Aufgabenstellung:
Führen Sie den Text über die Nachhaltigkeitsinitiative der SVP im Anschluss an seinen letzten Satz fort.

Die SVP selber spricht von der «Nachhaltigkeitsinitiative». So hat sie der Zürcher Nationalrat Thomas Matter am Samstag in seinem Referat am SVP-Parteitag genannt. Die Initiative fordert Sofortmassnahmen, wenn die Einwohnerzahl der Schweiz 9.5 Millionen überschreitet. Und bis 2050 darf die ständige Wohnbevölkerung die Grenze von 10 Millionen nicht überschreiten. Sonst müsse der Bund «bevölkerungswachstumstreibende» Verträge kündigen – «inklusive ein allfällig abgeschlossener UNO-Migrationspakt und das Personenfreizügigkeitsabkommen», sagte Matter.
Am Dienstag hat die Partei die Initiative den Medien in Bern vorgestellt. In Wirtschaftskreisen sorgt sie freilich schon seit Tagen für Diskussionen. So erklärte der langjährige Arbeitgeberpräsident Valentin Vogt bereits vor einer Woche: «Wenn diese Initiative ankommt, dann haben wir definitiv ein Problem». Diese Initiative werde der Wirtschaft «massiv schaden».

Angezeigte Zeilen:
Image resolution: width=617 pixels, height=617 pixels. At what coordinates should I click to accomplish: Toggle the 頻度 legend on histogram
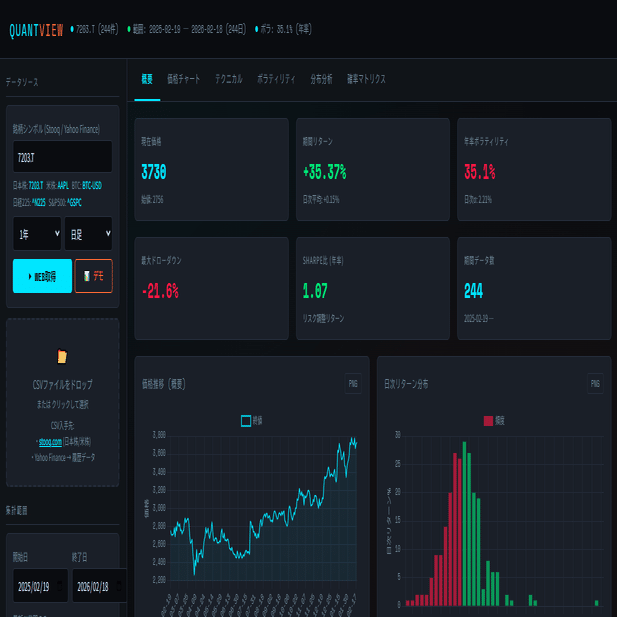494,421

* * *

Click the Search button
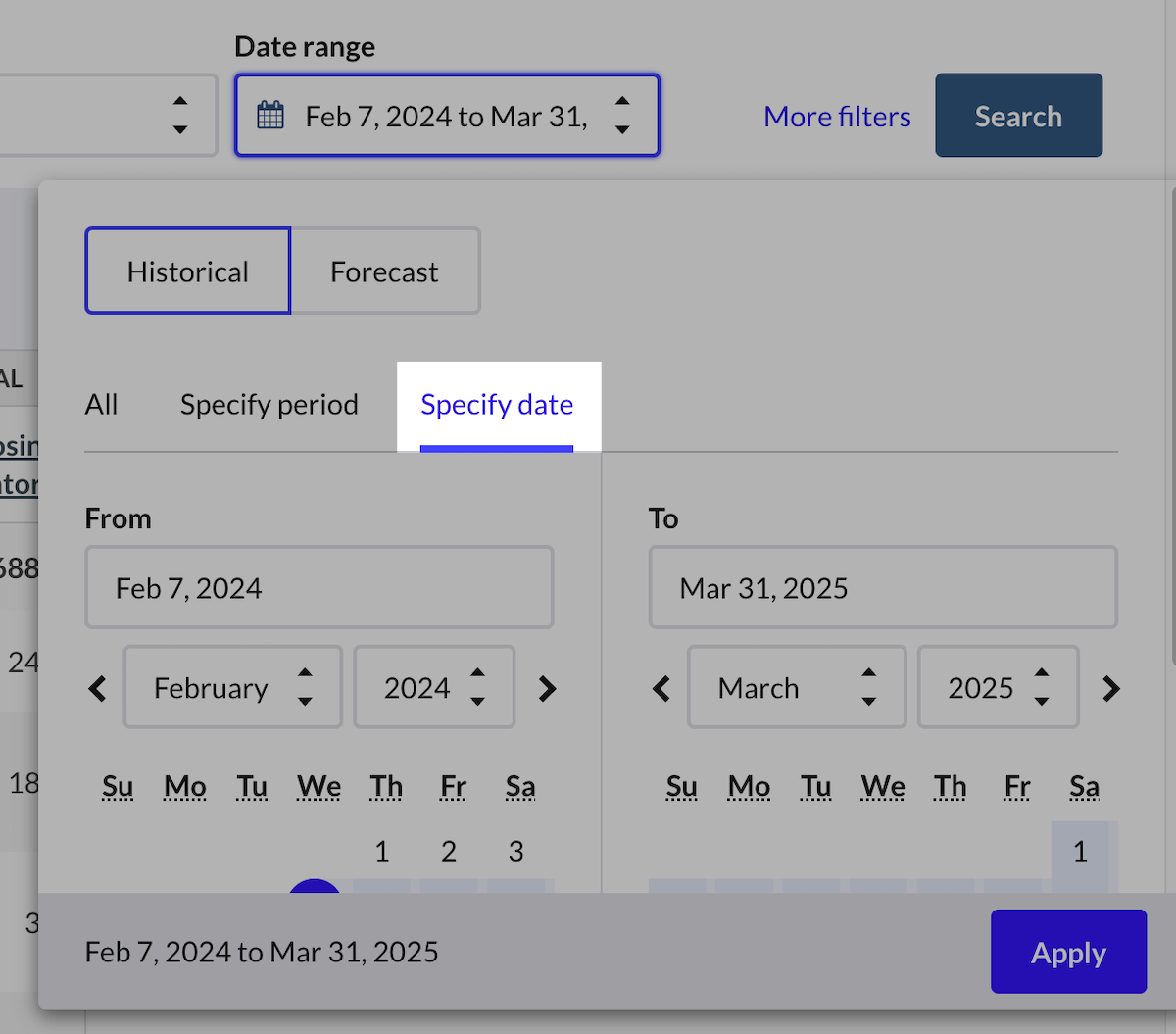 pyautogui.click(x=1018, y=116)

Ergebnis:
Denn für die Wirtschaftsverbände ist klar: Die Schweiz ist in den kommenden Jahren stark auf die Zuwanderung angewiesen. Die starken Jahrgänge der Babyboomer gehen in Pension. Die frei werdenden Stellen können längst nicht alle mit Personen aus dem Inland besetzt werden, selbst wenn etwa dank Digitalisierung die Produktivität zunimmt und die Vereinbarkeit von Beruf und Familie weiter gefördert wird.
«Können wir die offenen Stellen nicht mehr besetzen, müssen wir mit Wohlstandseinbussen rechnen», sagt Monika Rühl, Direktorin des Wirtschaftsdachverbandes Economiesuisse. Die Schweiz sei deshalb auf die Zuwanderung in den Arbeitsmarkt angewiesen - also genau auf jene Zuwanderung, welche die Personenfreizügigkeit ermögliche: «Aus der EU kommen 80 Prozent, um selber zu arbeiten, nur 20 Prozent sind Familiennachzug», sagt sie.
Für Rühl und ihren Wirtschaftsdachverband steht die neue SVP-Initiative gerade nicht für Nachhaltigkeit: «Wir nennen sie Kündigungsinitiative 2.» Dies in Anlehnung an den Abstimmungskampf gegen den letzten Angriff der SVP auf die Personenfreizügigkeit, die Begrenzungsinitiative. Diese wurde 2020 als «Kündigungsinitiative» mit Erfolg bekämpft. 61.7 Prozent der Stimmenden lehnten sie ab. «Auch jetzt geht es im Kern wieder um die Kündigung der Personenfreizügigkeit», sagt Rühl.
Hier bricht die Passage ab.